Task directions: Return all the records, each one exactly as given.

Provided information:

════════════════════

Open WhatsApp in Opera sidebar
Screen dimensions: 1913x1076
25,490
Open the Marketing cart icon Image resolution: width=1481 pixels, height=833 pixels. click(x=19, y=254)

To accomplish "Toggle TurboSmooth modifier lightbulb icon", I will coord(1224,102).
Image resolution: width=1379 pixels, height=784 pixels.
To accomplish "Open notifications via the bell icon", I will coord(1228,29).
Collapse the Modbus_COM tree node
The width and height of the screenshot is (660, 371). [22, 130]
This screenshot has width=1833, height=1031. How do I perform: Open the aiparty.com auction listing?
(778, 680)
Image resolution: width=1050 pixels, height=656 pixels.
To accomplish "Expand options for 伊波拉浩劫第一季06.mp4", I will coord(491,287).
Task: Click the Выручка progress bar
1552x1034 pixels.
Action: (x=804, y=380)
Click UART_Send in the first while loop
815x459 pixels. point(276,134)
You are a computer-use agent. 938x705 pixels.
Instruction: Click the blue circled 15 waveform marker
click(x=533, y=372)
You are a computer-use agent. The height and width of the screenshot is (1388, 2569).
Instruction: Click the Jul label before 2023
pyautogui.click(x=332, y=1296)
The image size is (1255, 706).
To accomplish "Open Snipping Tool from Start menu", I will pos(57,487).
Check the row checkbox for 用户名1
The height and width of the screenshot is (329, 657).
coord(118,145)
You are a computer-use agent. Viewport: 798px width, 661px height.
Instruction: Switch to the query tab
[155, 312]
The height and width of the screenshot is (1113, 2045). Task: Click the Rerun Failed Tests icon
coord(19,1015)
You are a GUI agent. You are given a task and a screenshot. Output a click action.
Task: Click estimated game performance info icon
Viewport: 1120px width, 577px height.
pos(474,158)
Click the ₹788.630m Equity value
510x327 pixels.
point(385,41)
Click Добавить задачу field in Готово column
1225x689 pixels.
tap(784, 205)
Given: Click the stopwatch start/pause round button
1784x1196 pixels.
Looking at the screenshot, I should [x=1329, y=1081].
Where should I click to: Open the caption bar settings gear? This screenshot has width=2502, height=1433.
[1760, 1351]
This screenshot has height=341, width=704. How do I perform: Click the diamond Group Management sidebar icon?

════════════════════

Task output:
Open WhatsApp in Opera sidebar
Screen dimensions: 1913x1076
25,490
Open the Marketing cart icon Image resolution: width=1481 pixels, height=833 pixels. click(x=19, y=254)

To accomplish "Toggle TurboSmooth modifier lightbulb icon", I will coord(1224,102).
Image resolution: width=1379 pixels, height=784 pixels.
To accomplish "Open notifications via the bell icon", I will coord(1228,29).
Collapse the Modbus_COM tree node
The width and height of the screenshot is (660, 371). [22, 130]
This screenshot has width=1833, height=1031. How do I perform: Open the aiparty.com auction listing?
(778, 680)
Image resolution: width=1050 pixels, height=656 pixels.
To accomplish "Expand options for 伊波拉浩劫第一季06.mp4", I will coord(491,287).
Task: Click the Выручка progress bar
1552x1034 pixels.
Action: (x=804, y=380)
Click UART_Send in the first while loop
815x459 pixels. point(276,134)
You are a computer-use agent. 938x705 pixels.
Instruction: Click the blue circled 15 waveform marker
click(x=533, y=372)
You are a computer-use agent. The height and width of the screenshot is (1388, 2569).
Instruction: Click the Jul label before 2023
pyautogui.click(x=332, y=1296)
The image size is (1255, 706).
To accomplish "Open Snipping Tool from Start menu", I will pos(57,487).
Check the row checkbox for 用户名1
The height and width of the screenshot is (329, 657).
coord(118,145)
You are a computer-use agent. Viewport: 798px width, 661px height.
Instruction: Switch to the query tab
[155, 312]
The height and width of the screenshot is (1113, 2045). Task: Click the Rerun Failed Tests icon
coord(19,1015)
You are a GUI agent. You are given a task and a screenshot. Output a click action.
Task: Click estimated game performance info icon
Viewport: 1120px width, 577px height.
pos(474,158)
Click the ₹788.630m Equity value
510x327 pixels.
point(385,41)
Click Добавить задачу field in Готово column
1225x689 pixels.
tap(784, 205)
Given: Click the stopwatch start/pause round button
1784x1196 pixels.
Looking at the screenshot, I should [x=1329, y=1081].
Where should I click to: Open the caption bar settings gear? This screenshot has width=2502, height=1433.
[1760, 1351]
This screenshot has height=341, width=704. How do I perform: Click the diamond Group Management sidebar icon?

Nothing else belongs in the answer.